Writing: the living edge of coming back home to myself




I feel the pull, in my late forties, to become less versions of myself. I am ready to stop doing and saying things that feel like pretending, to lay aside constraints that don’t feel right anymore and give myself room to breathe, room to come back home to my own skin and my own knowing. This is not a journey for the faint of heart. It is messy and sometimes downright terrifying to disentangle from everyone else’s knowing of who I should be and how I should show up in the world. And so I write.


Writing, for me, is the living edge of coming back home to myself. It helps me fill up the space I take up in the world. It invites me into fuller presence with any piece of life I pick up on the page. It is a way to let myself be human, a cliff jump into the wild asking what wants to be said. It is a treasure hunt into all the buried parts of me, the ones I decided somewhere along the way didn’t belong. Reading others' words has shown me I am not the only woman becoming a real grown up, but my own words on the page are where I encounter the raw, untamed heart of me. And I gotta tell ya, it’s gorgeous.


This is why I keep showing up to writing class each week. It's a sacred circle of people who are learning to unedit themselves. Something exquisite happens as I explore the question over and over again; can I really be an unsanitized version of myself and still be ok? The answer is always yes, and the less I try to shape and grip what comes out on the page, the more gripping and impactful the words become.


That’s why, when I was asked to contribute to the book Stories from the Muses, I could not say no. I'm not gonna lie, I'm amusingly terrified, but I know it's time to cross the threshold and let the world have a peek into what’s coming out of me.


Oh, and cool news, all proceeds from the book will be used to help other writers who have a strong story to share but can't afford to publish. The book is an anthology by 14 authors (including me :) who write from archetypal muse energies. Their flavor is unique to each of us, but we all have a child, maiden, mother, seductress, huntress, crone and medusa (or their male counterparts) within us. They are the psychic building blocks of our universal human experience, and writing from them is the ride of a lifetime.

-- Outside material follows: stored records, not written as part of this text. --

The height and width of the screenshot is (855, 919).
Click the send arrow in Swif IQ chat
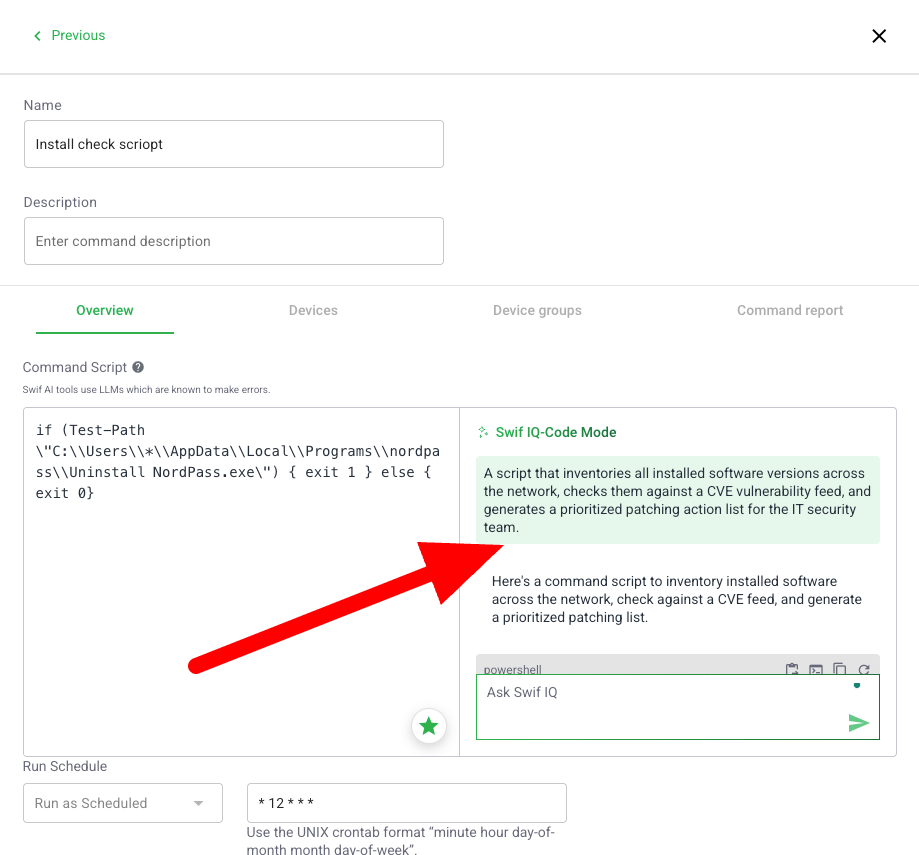858,723
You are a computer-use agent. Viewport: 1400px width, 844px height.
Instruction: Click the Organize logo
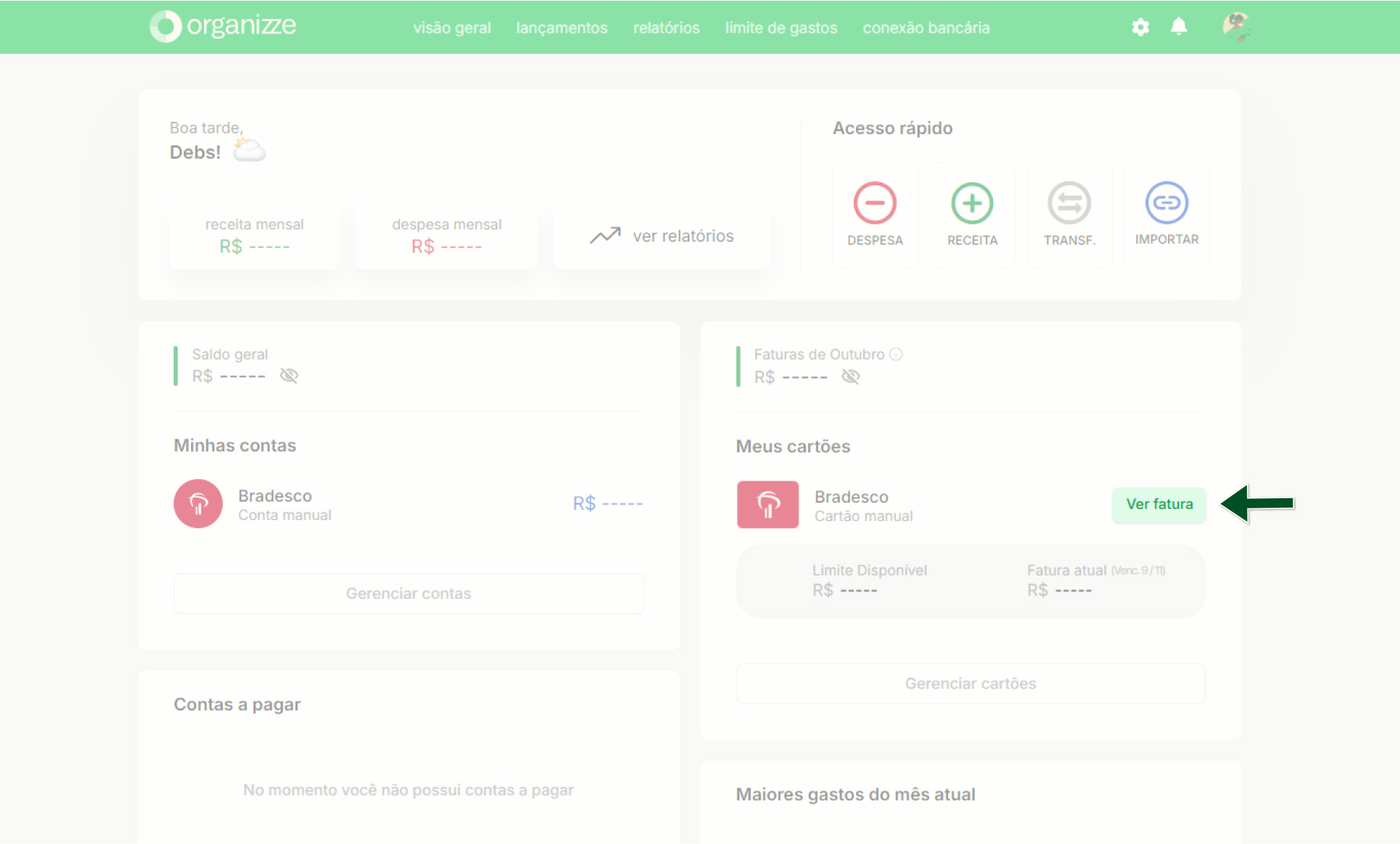[223, 26]
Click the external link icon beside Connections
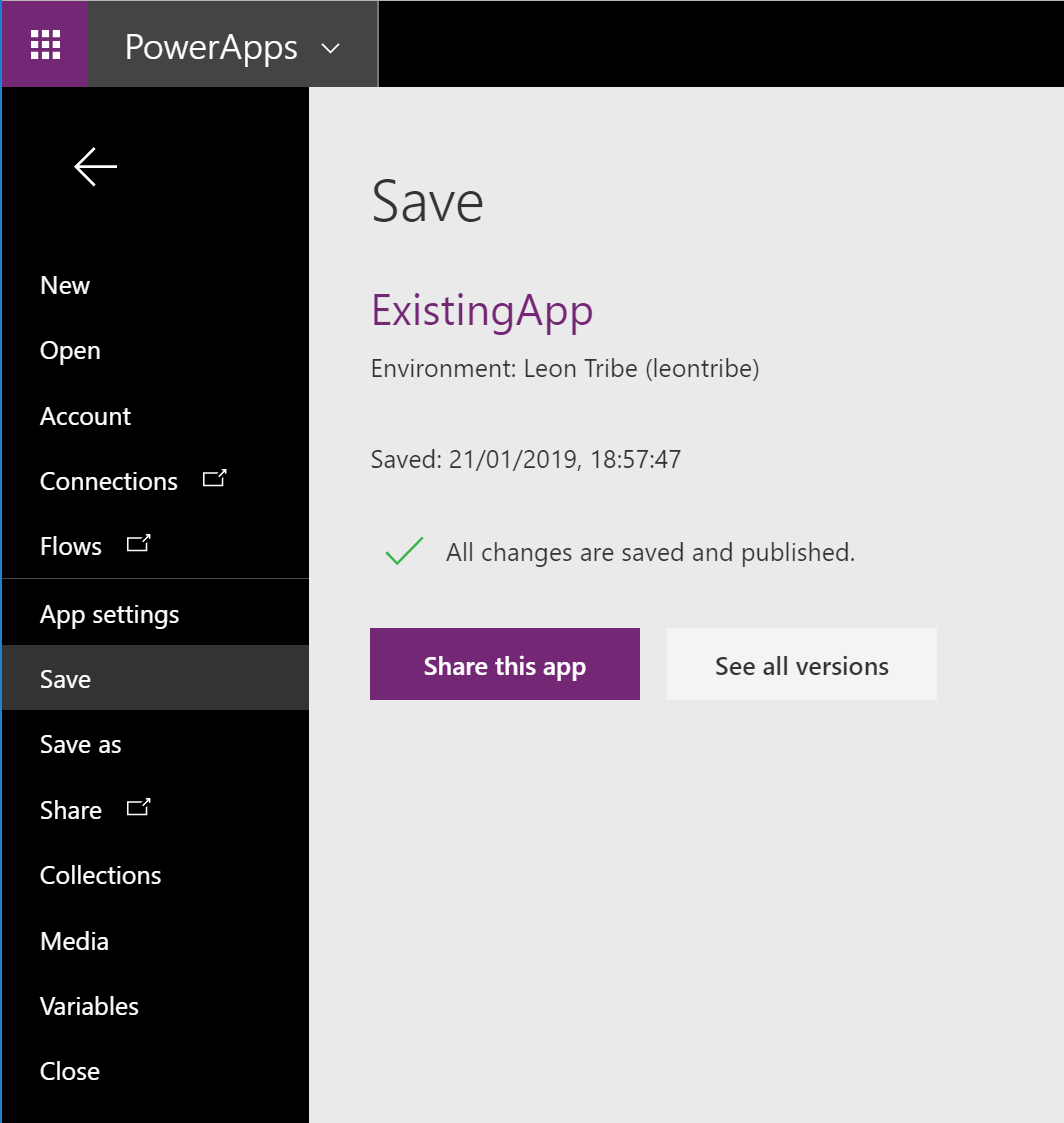Image resolution: width=1064 pixels, height=1123 pixels. [x=214, y=479]
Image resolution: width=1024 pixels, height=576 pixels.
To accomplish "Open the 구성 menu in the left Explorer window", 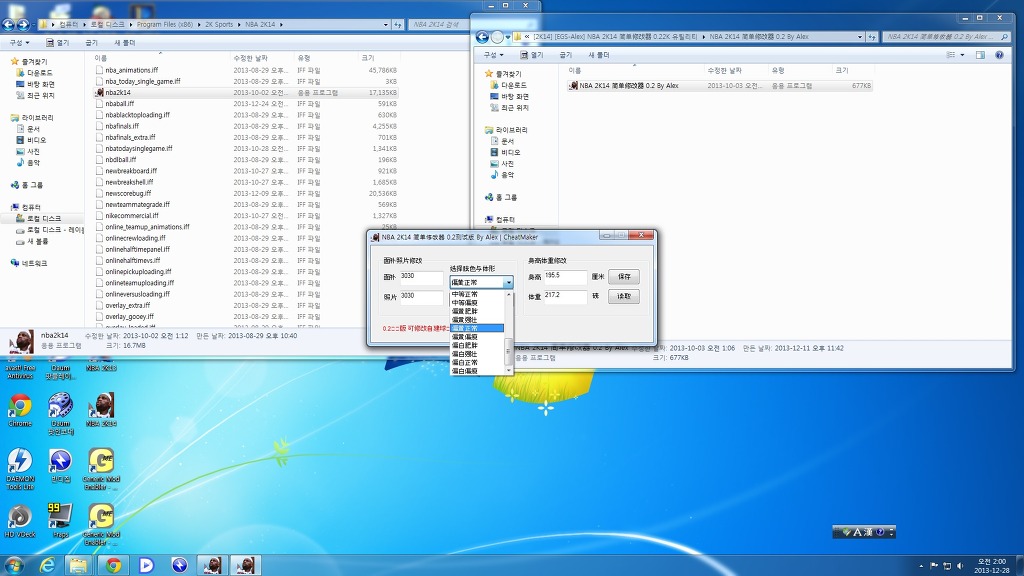I will coord(19,43).
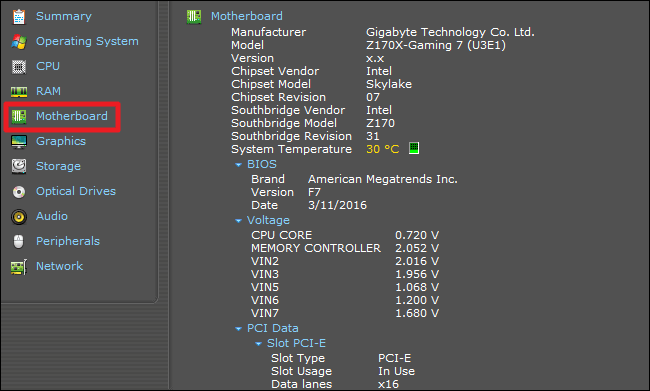Collapse the Voltage section
Screen dimensions: 650x391
tap(238, 221)
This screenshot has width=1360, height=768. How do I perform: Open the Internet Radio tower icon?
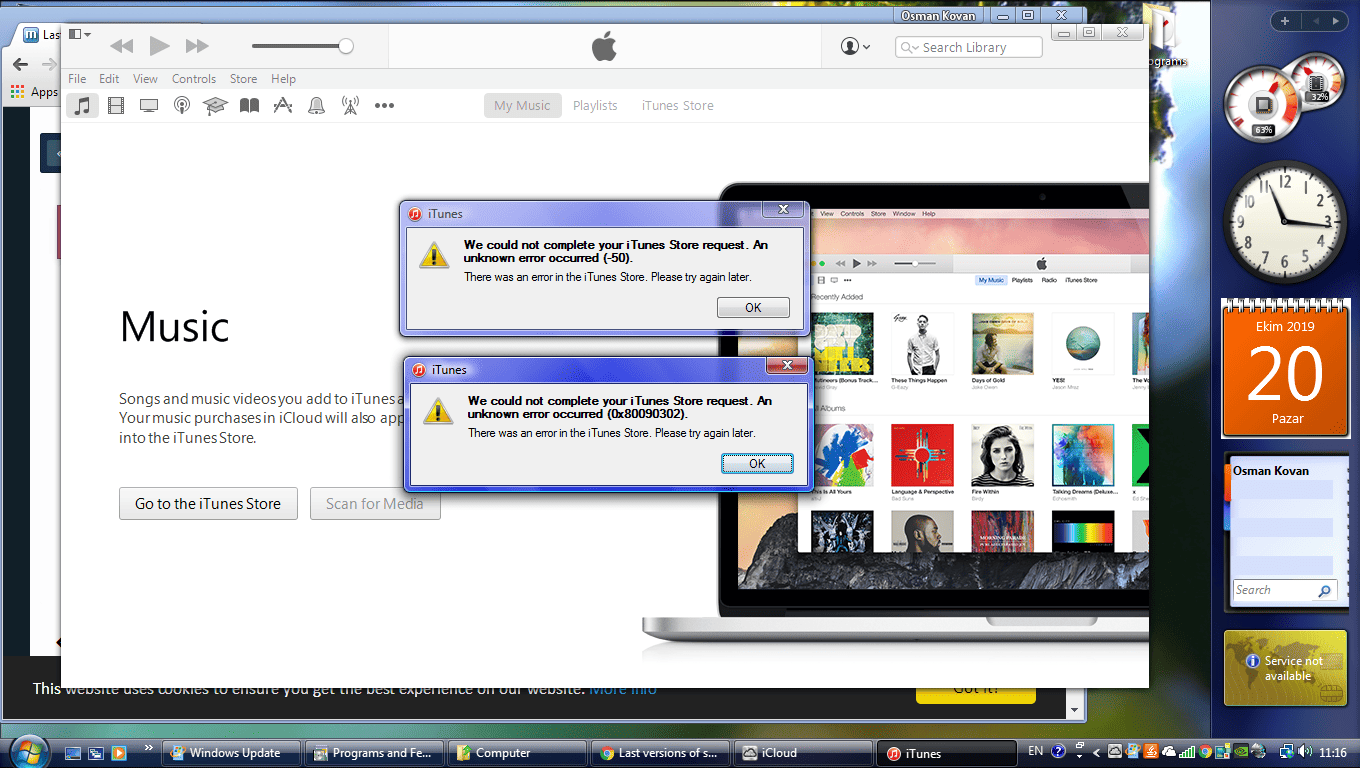point(350,105)
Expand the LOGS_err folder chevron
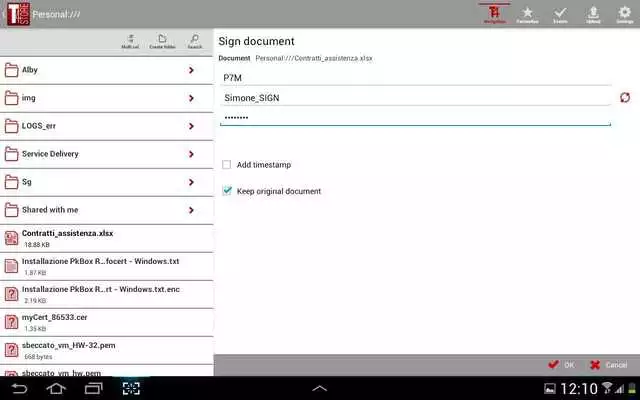 [x=191, y=127]
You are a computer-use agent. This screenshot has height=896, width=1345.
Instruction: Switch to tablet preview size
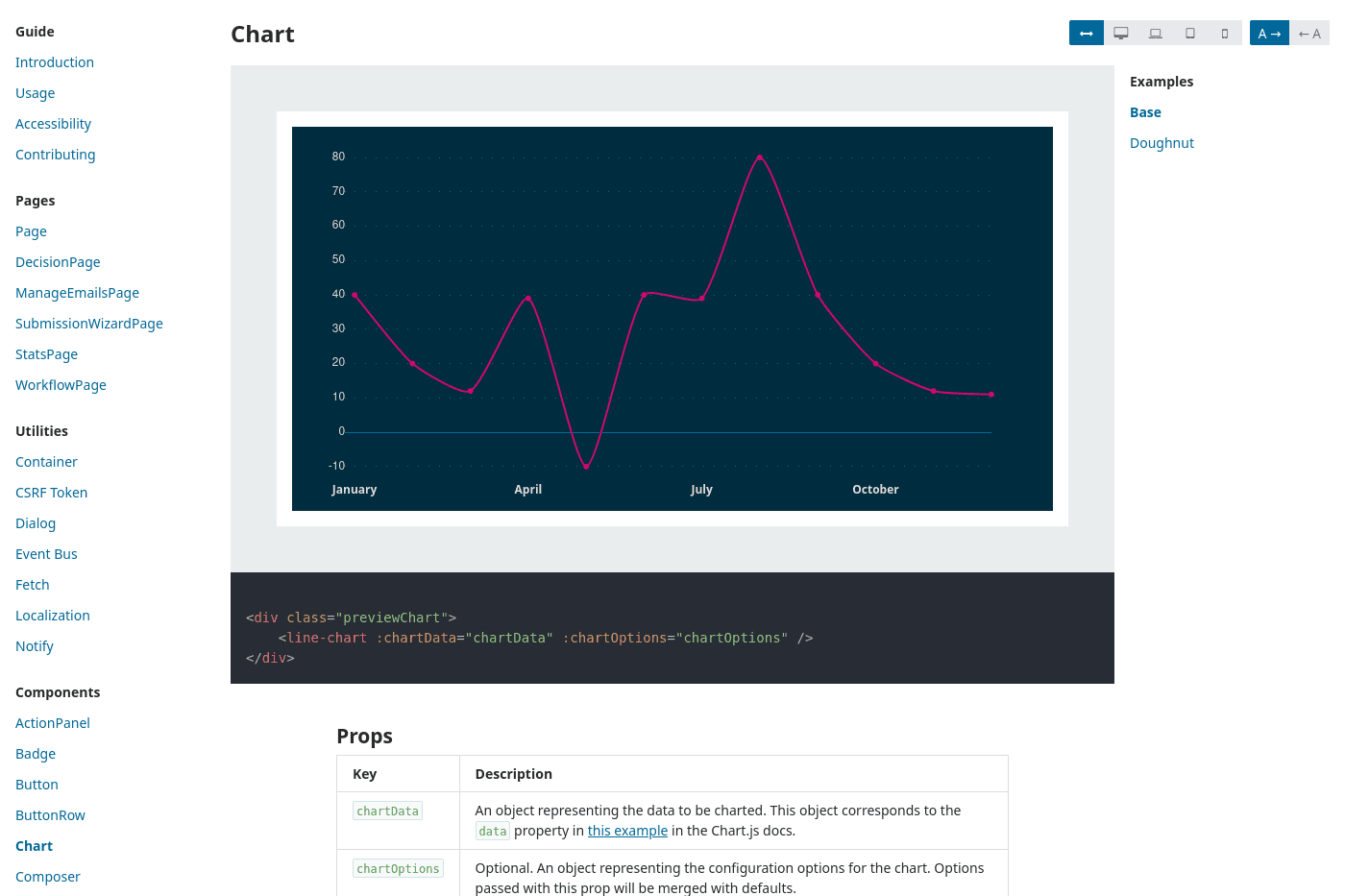1190,32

For me, it was a deep dive into what’s living me beneath the surface. These five pieces came from down under, far beyond my good ideas, my carefully crafted story or my self-righteous soapbox. Each muse showed up with things to say and their own words to say it with. My huntress muse explored living with chronic pain. My seductress muse spoke about losing shame for my body. My crone dove into the heart of that wise old woman in my bones. Each piece was a reclaiming and an allowing, and I've come out a much more alive Mer on the other side.


If you'd like to read one of my pieces for free, listen to interviews, watch a 2-minute compilation poem read by all the authors, or buy the book...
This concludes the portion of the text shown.